ASSIGNMENT:
Look at each line below and count those with the word "agent"; the answer is that number only.

EXCERPTED DATA:
· · ·

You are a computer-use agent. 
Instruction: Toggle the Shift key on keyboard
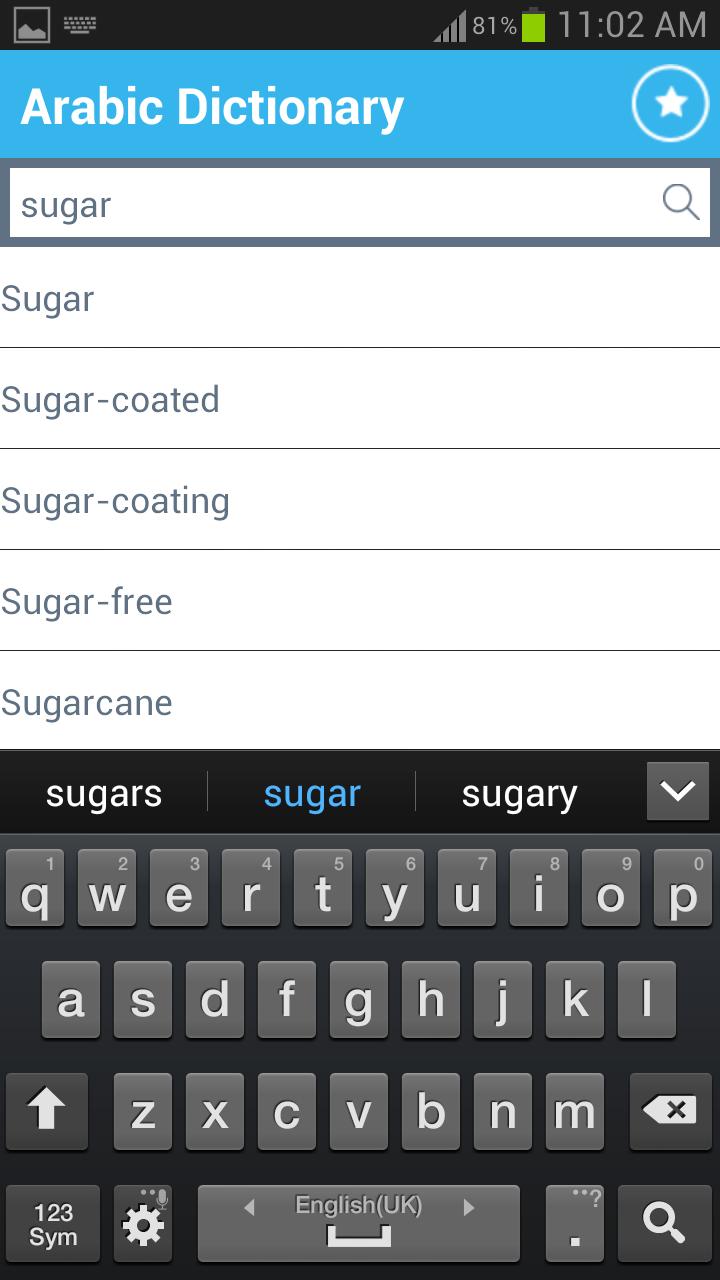coord(46,1111)
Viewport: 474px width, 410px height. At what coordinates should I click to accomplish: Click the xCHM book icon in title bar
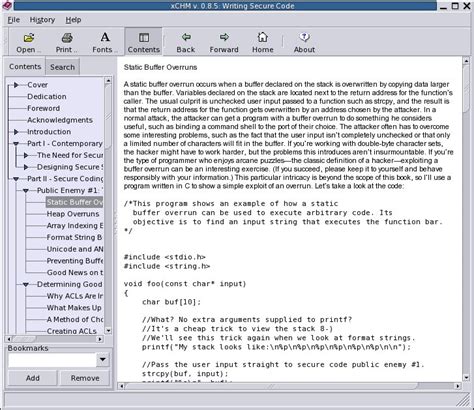7,5
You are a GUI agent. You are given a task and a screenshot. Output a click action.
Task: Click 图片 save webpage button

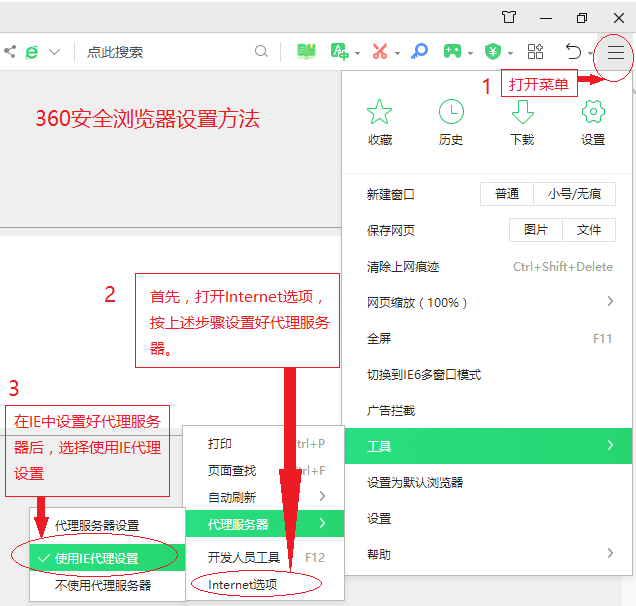536,230
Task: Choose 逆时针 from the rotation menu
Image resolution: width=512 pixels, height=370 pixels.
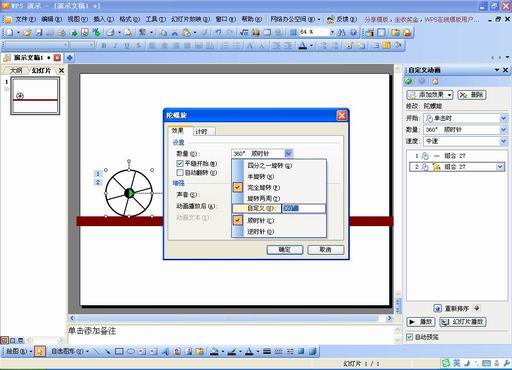Action: (260, 231)
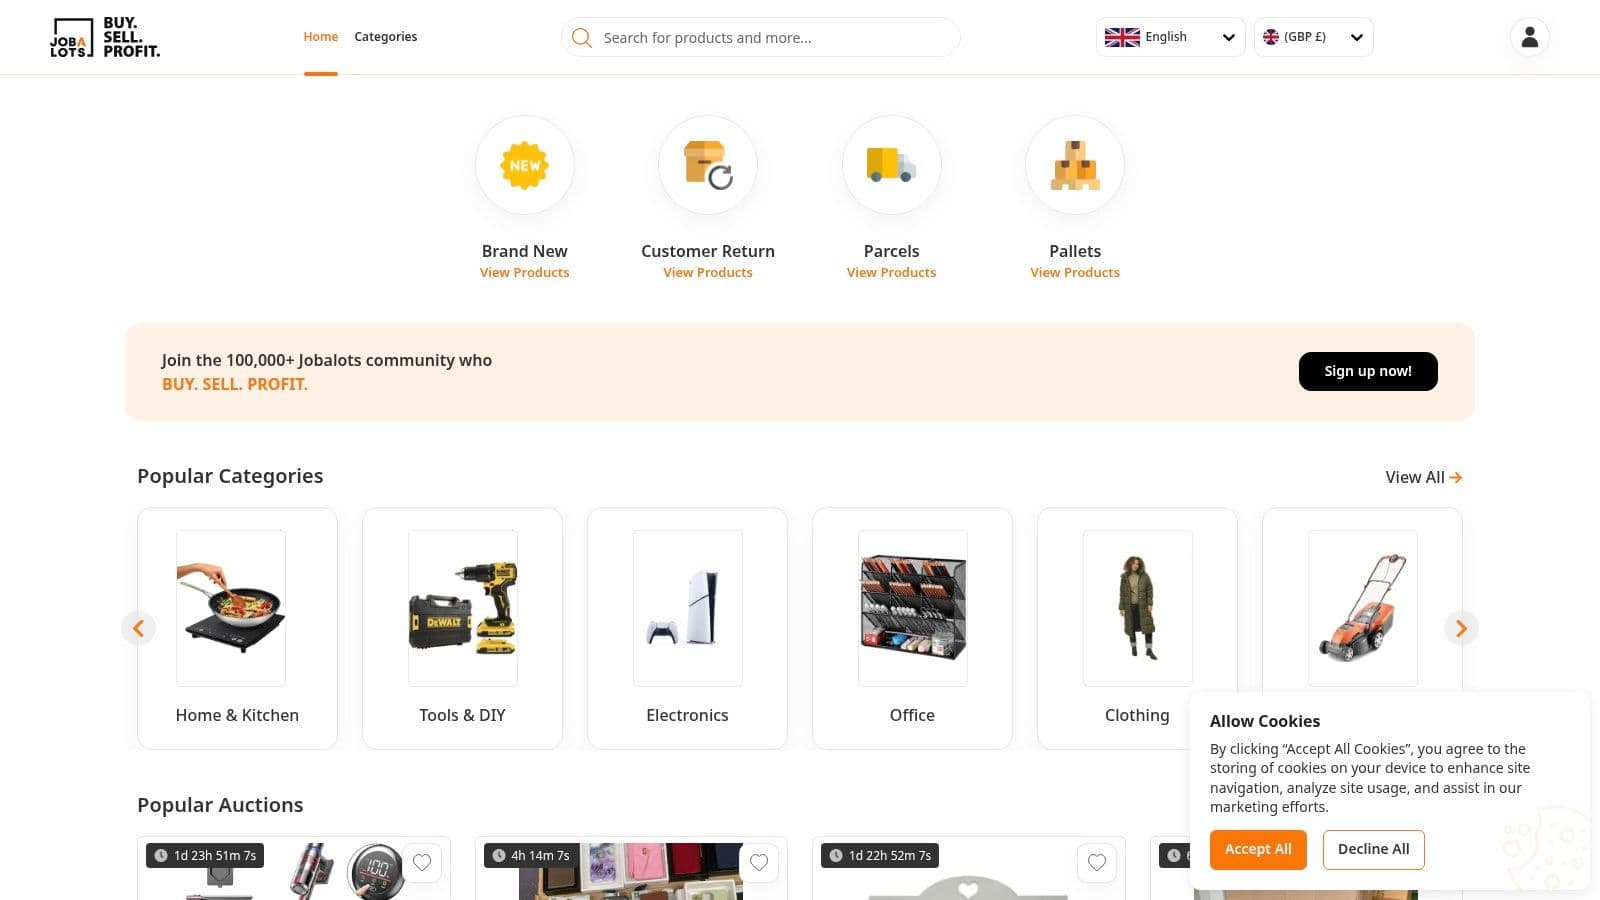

· · ·

EXERCISE OUTPUT:
2